Wednesday, 21 May 2014

Painting War - WW2 German edition

Unfortunately I discovered the book after I had already started painting my Bolt Action Germans, but hey-ho! Now, this book is a little hard to track down now, it seems it was pretty quickly snapped up when it was published and now I have it I am not surprised whatsoever. It's pretty awesome!

I had to send away to a Spanish retailer to get my hands on a copy (thank you Google Translate) and it took so long to arrive that I actually finished my first squad of Germans by the time it flopped onto my hallway carpet. But it didn't take more than a quick flick through it's pages to realize that this was a very valuable reference that will help me improve my model soldier painting...

The bulk of the tutorials in this book - and I'd say it was a book rather than a mere magazine - are intended for 28mm figures of the Bolt Action format (though there is a tutorial especially for 15mm, 20mm fans like myself will have to cherry pick techniques that apply to their scale). As the title suggests it is specifically aimed at WW2 German forces - Heer (Army), Luftwaffe paratroopers, Africa Corps and - always controversially (IMHO) - the various SS Divisions. But fear not, I will not go off on any sort of rant about the latter (and why on earth you would want to play this formation).

The quality of the tutorials and accompanying artwork is superb (as are the example figures which are included in the work-throughs). The level of instruction is meticulous and painstaking, which is excellent for a noob like myself. In fact it has already answered several questions about how this or that effect - which I have seen in pictures online - was achieved.

Aside from painting guides there is a lot of other information that is very useful, like the guide to insignia and ranks in the various German formations...

There are over 70 pages of full colour illustrations covering the paint schemes of over 30 different painted miniatures. Very usefully the author includes Vallejo colour swatches to accompany the various illustrations so you know exactly what colour he used to paint a uniform or piece of equipment.

I was very impressed with this publication and glad I tracked it down and forked out the money for it. Although it seems - on the surface - to be pretty specific, being about WW2 Germans, in fact a lot of the techniques are applicable for many of the armies during WW2 period and certainly very useful for my current projects for Bolt Action.

I bought my copy from and cost me €20 plus shipping.
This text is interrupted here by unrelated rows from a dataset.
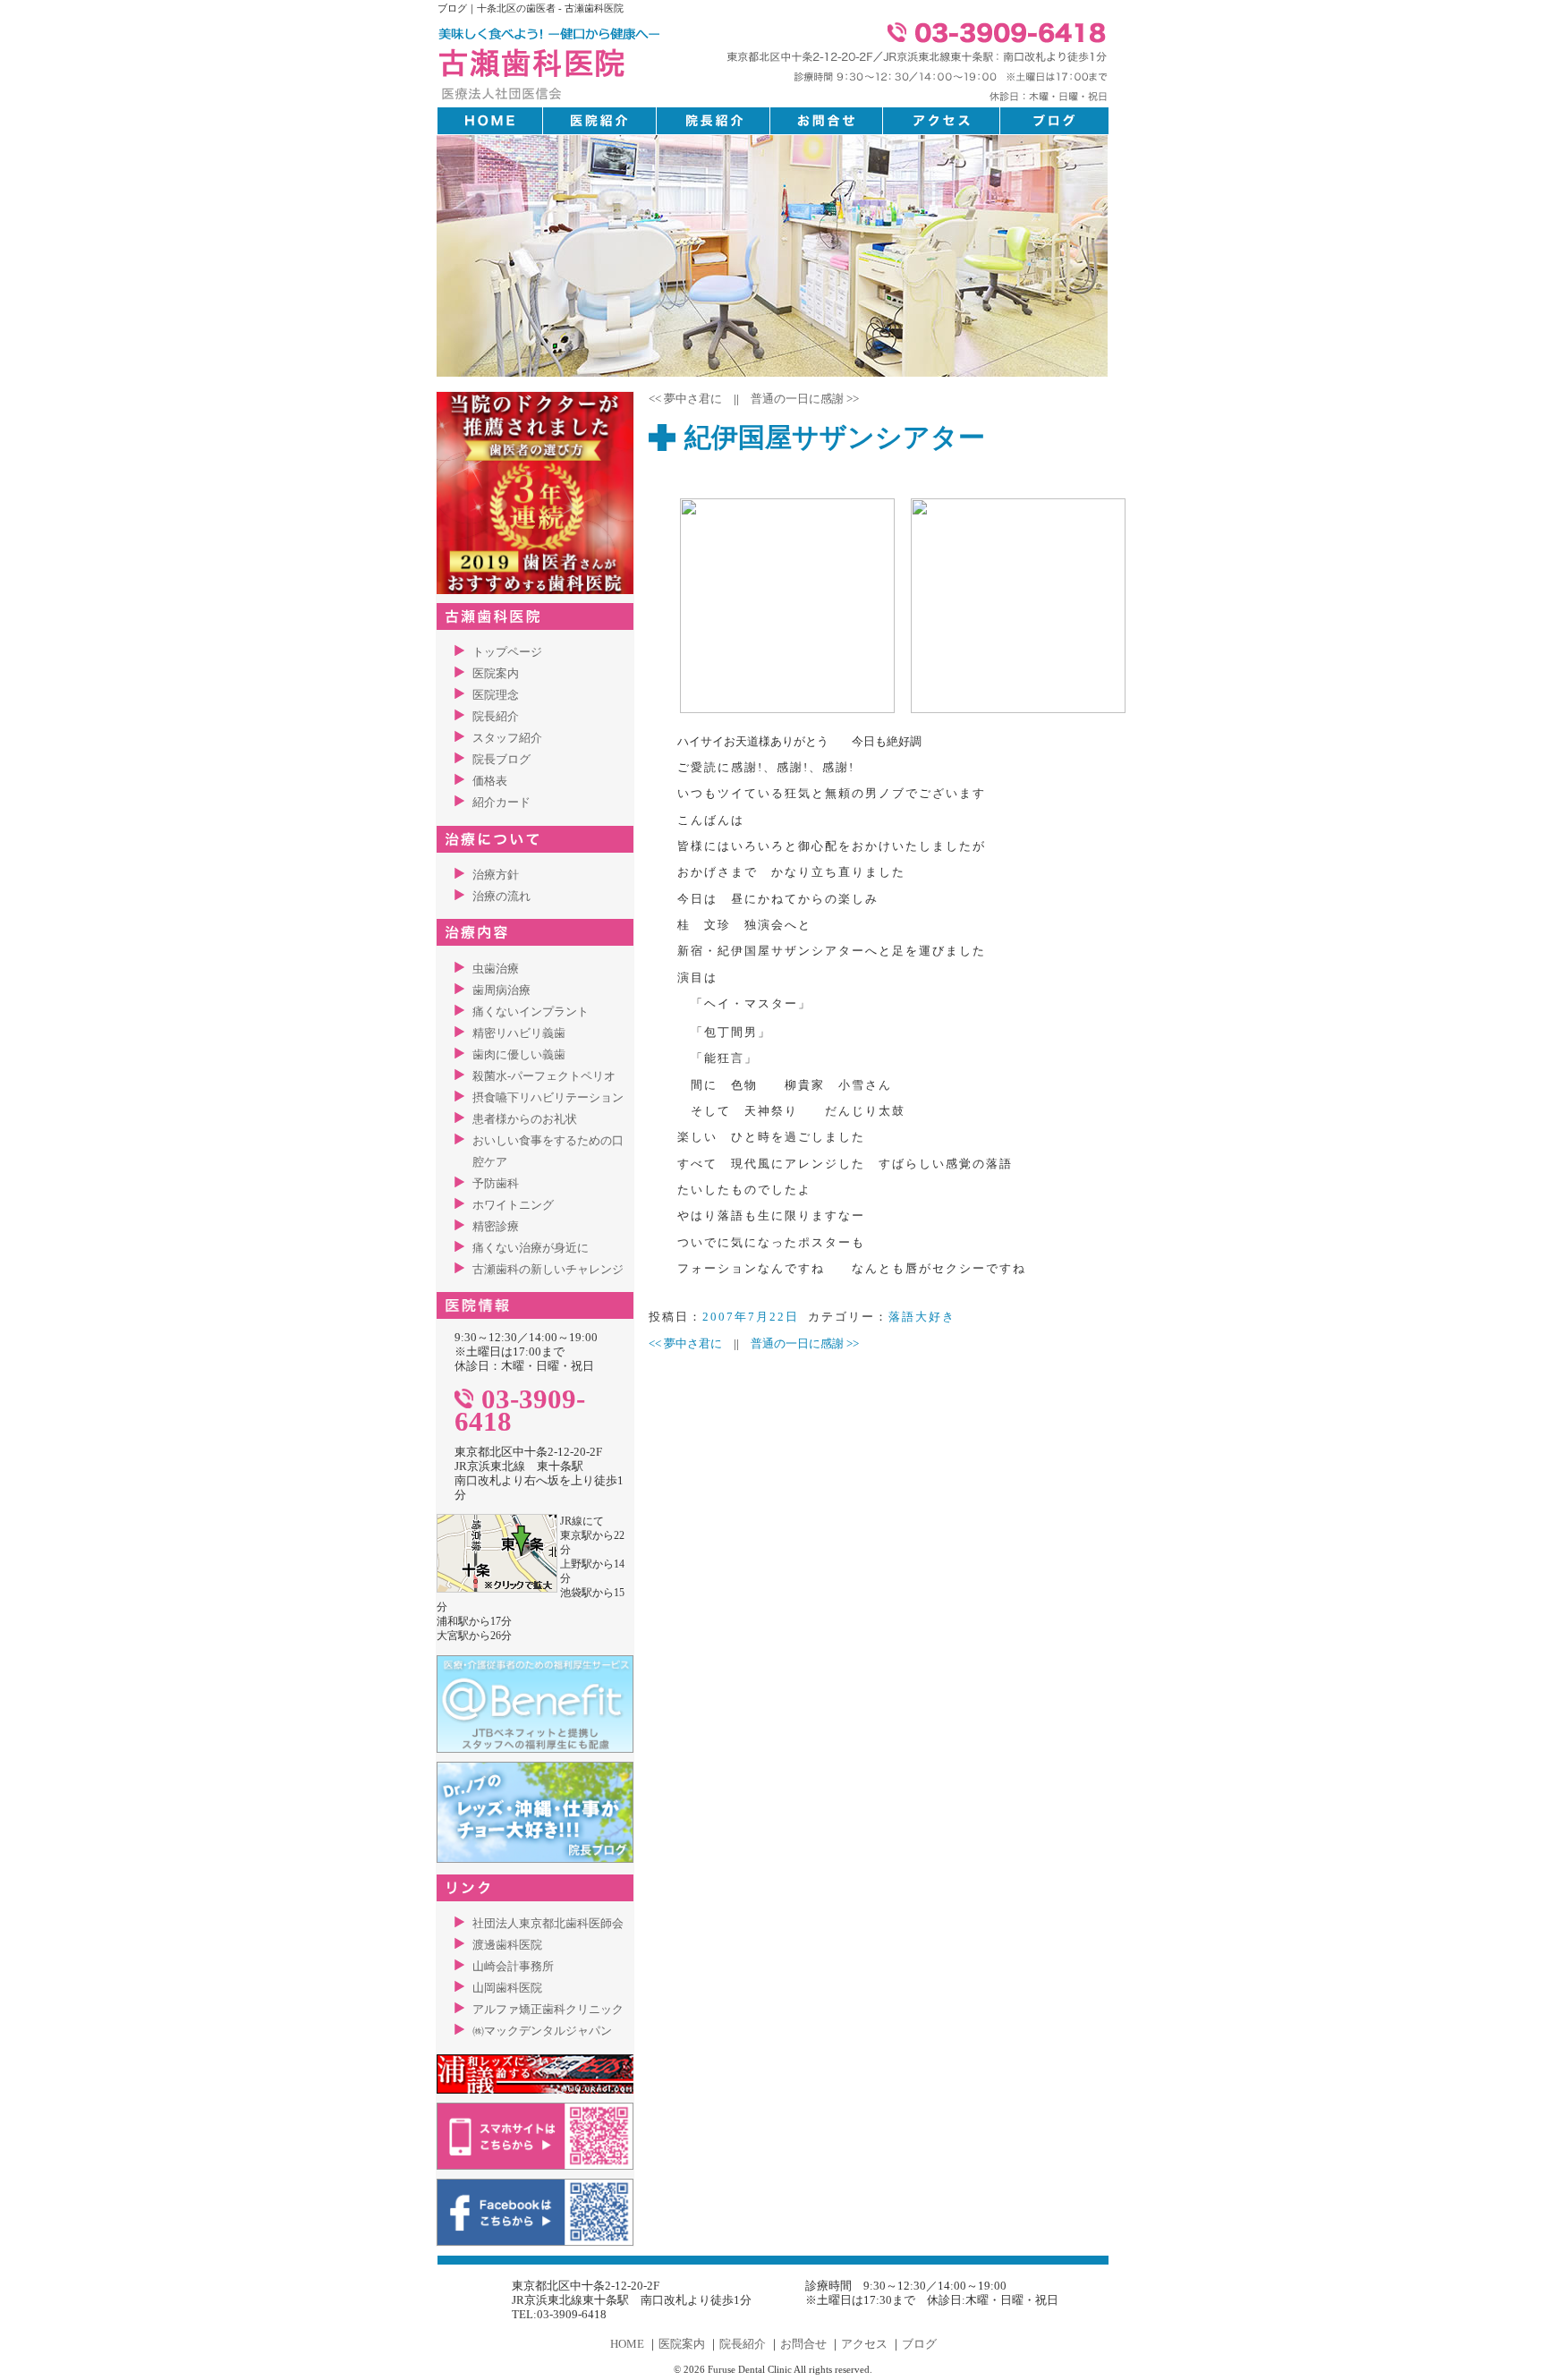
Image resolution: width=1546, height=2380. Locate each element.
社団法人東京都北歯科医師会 (548, 1923)
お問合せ (803, 2343)
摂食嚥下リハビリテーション (548, 1097)
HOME (627, 2343)
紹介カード (501, 802)
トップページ (507, 652)
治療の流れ (501, 896)
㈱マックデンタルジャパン (542, 2030)
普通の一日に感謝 (805, 398)
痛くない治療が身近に (530, 1247)
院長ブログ (501, 759)
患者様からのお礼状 (524, 1119)
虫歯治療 (495, 968)
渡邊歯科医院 (507, 1944)
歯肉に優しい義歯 (518, 1054)
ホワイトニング (513, 1204)
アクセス (864, 2343)
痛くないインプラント (530, 1011)
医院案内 (495, 673)
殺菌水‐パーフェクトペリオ (544, 1076)
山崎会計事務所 (513, 1966)
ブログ (919, 2343)
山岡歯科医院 (507, 1987)
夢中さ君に (685, 398)
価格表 (489, 780)
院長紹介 (495, 716)
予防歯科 (495, 1183)
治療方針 (495, 874)
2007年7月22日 (750, 1316)
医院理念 (495, 694)
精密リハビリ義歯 (518, 1033)
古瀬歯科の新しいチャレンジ (548, 1269)
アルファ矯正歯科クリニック (548, 2009)
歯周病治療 (501, 990)
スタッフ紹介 (507, 737)
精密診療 (495, 1226)
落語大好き (922, 1316)
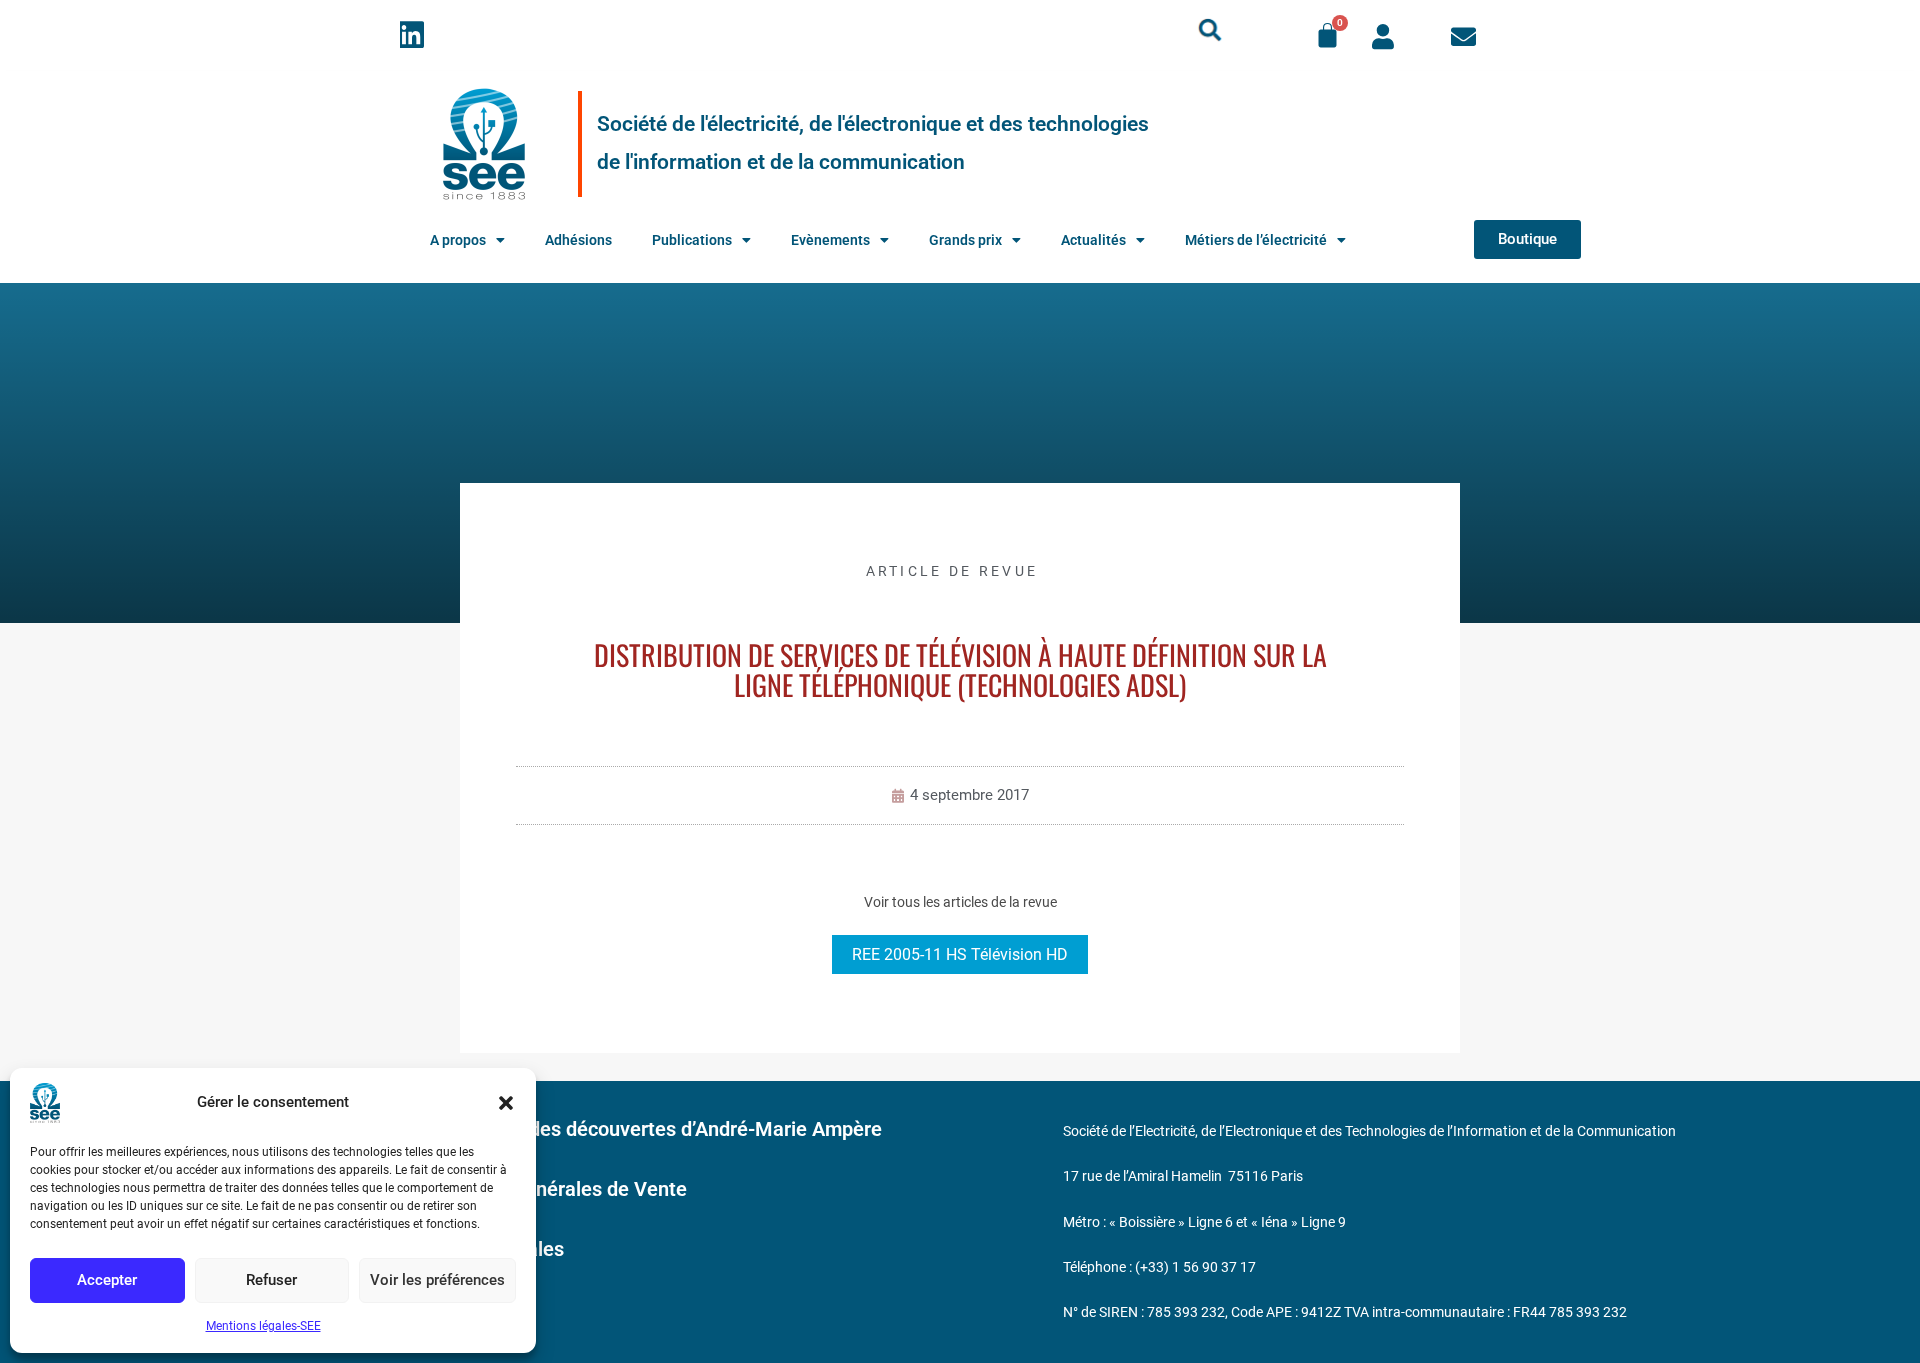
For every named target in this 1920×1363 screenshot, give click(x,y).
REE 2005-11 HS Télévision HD (960, 954)
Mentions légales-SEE (263, 1326)
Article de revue (952, 571)
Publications (692, 240)
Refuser (271, 1280)
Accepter (107, 1280)
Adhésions (578, 240)
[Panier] (1327, 35)
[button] (506, 1103)
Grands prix (965, 240)
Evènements (830, 240)
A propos (458, 240)
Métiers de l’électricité (1256, 240)
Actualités (1093, 240)
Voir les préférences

It is the first edition in a series and so I am not sure how many more are available so I strongly recommend you snap up a copy if you can, you won't regret it.


  1. I had a leaf through this at a mate... I was not overly impressed. Sure the guy can paint, and some of the camoflague tutorials are very useful. However he paints some stuff that are supposed to be canvas like leather, or vice versa, and sometimes varies it between figures. Which makes you wonder how accurate the rest is.

    1. I know what you mean, so far on several examples of figures I've seen from various painters I have seen inaccuracies in how equipment is painted. Still, what impressed me - a complete figure painting noob - is the painting effects in this book. Accuracy is down to the meticulousness of the individual painter and how important it is to them - I've noticed that some painters prefer style over accuracy. I guess each person has their own ideas about how important historical accuracy is compared to how 'cool' something looks in a game.

    2. Yeah, it's a curse I guess. I always cringe when I see grey tigers (except for Leningrad) or other "errors". But in the end, it's an artform and what you think look good might not be another person's cup of tea.